Prélude 13, Manel Rebollo

Que désire la parole ?

Que signifie désir ? Que veut dire ce mot ?

Posée ainsi, avec ces mots, la question elle-même implique un désir de dire, un « vouloir dire » qui certifie que c’est là, dans les interstices du langage, où habite le désir.

Même le nom que Freud lui assigne en allemand, Wunsch, ne l’arrête pas dans une signification ; avec Begehren, il trouve un autre terme, qui pour autant n’épuise pas son sens. Voilà le secret de son indestructibilité. Pour détruire quelque chose il faut pouvoir la localiser, et la délocalisation du désir est évidente, forgeant sa résidence, son Dasein, son être là, dans un espace entre deux signifiants. Il n’y a pas de place pour le désir dans la conscience, seulement dans l’insuccès de la tentative où il se révèle comme un insu qui sait.
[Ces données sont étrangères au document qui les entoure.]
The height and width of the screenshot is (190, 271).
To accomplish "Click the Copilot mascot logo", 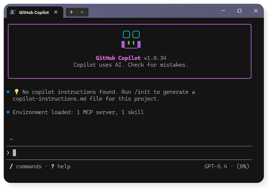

Lacan tente de le localiser de différentes façons :

Par l’écriture : dans son graphe du désir, entre la ligne de l’énonciation et celle de l’énoncé, au niveau du fantasme ; ou bien, dans les formules de la sexuation, entre le « pour tous » côté masculin ou bien le « pas toute » côté féminin.

Par la nomination, dans un parcours qui passe rai-son-ablement par le Das Ding, le dessein, le desêtre ; il traverse ensuite de nouveaux termes comme l’objet a, le plus-de-jouir, et un etc. métonymique par lequel il déambule tel un lézard dans les haies du dire, en perdant sa queue dans chaque modalité substantielle de jouissance.

Produit du langage et cause du discours, chacun des parlêtres essaie de faire avec lui dans son symptôme. Ainsi, articulé dans la parole – mais non articulable – il se laisse aimer par les sujets dans son errance joueuse parmi les dits.

Comment donc l’attraper ? Uniquement par le détour de l’interprétation, ce dire sans sens de l’analyste qui permettra de raisonner avec le désir du sujet en un instant éphémère de savoir dans le lieu de la vérité. Afin que ce savoir cesse d’être vérité. Voilà son destin.